16 de ago de 2013

Protestos foram contra Alckmin e o propinão tucano, mas Globo corrompeu a notícia para blindar PSDB



Em São Paulo, milhares de pessoas fizeram dois protestos na quarta-feira (14) contra o propinão tucano no metrô e trens. Uma delas exigia uma CPI na Assembléia Legislativa, coisa que o governador Geraldo Alckmin (PSDB) impede, usando o rolo compressor da maioria dos deputados que o apoiam.




Outra passeata foi convocada pelo Sindicato dos Metroviários, ligado à CSP-Conlutas, e ganhou apoio de outras organizações como o Movimento Passe Livre.

O motivo é a revolta com os trabalhadores e passageiros sofrerem ao longo dos anos de corrupção e privataria tucana todo tipo de cortes, arrocho e precarização, e se espremerem cada vez mais dentro dos vagões, enquanto bilhões eram desviados para grandes empresas multinacionais mediante propinas à tucanos paulistas.

O nome do governador Alckmin estava presente na maioria dos cartazes e faixas dos manifestantes, mas no "Jornal Nacional", da TV Globo, a notícia saiu corrompida.
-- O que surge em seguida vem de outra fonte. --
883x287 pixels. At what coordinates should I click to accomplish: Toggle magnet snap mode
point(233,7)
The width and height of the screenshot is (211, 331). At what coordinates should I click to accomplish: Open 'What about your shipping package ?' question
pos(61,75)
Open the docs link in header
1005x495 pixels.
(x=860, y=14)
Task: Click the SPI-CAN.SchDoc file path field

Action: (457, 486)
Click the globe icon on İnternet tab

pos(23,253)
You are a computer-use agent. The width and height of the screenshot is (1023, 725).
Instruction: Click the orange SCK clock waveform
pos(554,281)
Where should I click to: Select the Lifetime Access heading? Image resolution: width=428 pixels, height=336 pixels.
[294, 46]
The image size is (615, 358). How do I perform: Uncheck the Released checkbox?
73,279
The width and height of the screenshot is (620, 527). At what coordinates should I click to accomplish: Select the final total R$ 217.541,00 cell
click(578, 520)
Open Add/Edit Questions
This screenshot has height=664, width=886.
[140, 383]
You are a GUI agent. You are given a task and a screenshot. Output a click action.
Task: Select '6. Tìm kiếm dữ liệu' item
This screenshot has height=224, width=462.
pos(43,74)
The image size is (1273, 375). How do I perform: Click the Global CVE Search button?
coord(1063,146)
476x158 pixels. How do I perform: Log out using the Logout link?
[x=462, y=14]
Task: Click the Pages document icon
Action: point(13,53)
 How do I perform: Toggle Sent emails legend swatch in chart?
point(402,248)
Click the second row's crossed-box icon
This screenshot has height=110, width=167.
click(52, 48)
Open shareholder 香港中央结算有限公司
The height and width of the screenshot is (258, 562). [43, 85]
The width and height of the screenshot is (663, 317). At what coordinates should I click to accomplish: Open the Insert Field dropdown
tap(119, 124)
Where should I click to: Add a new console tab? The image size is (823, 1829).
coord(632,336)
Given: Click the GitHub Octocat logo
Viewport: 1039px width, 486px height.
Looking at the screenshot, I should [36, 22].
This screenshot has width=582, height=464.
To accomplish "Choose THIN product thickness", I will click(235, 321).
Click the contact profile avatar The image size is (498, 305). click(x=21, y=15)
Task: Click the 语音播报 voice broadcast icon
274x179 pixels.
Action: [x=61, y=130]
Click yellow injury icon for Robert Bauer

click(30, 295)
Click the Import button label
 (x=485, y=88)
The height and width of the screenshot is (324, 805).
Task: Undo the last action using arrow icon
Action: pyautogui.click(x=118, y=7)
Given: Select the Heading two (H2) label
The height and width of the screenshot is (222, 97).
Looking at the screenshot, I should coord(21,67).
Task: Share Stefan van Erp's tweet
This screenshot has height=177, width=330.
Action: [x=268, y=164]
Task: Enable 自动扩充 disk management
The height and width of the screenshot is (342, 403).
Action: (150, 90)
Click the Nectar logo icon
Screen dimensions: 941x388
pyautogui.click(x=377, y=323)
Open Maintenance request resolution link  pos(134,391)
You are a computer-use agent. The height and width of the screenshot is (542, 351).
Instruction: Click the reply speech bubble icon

Nem sequer citou o nome de Alckmin, nem relacionou ao escândalo do propinão do Metrô. Divulgou a notícia como se fosse um protesto por melhorias nos transportes "contra a corrupção" genérica, escondendo que era contra o propinão. Rapidamente passou a focar nos confrontos com a polícia, quando um grupo tentou entrar na Assembléia Legislativa, e outro na Câmara de Vereadores de São Paulo.

A Globo também fugiu até da palavra CPI, não citando-a no noticiário. Será por que tem outra CPI sendo pedida em Brasília? Aquela, onde o objetivo é investigar o escândalo da suposta sonegação no imposto de renda pela TV Globo na compra de direitos de transmissão da Copa de 2002 da FIFA através de operações em paraísos fiscais.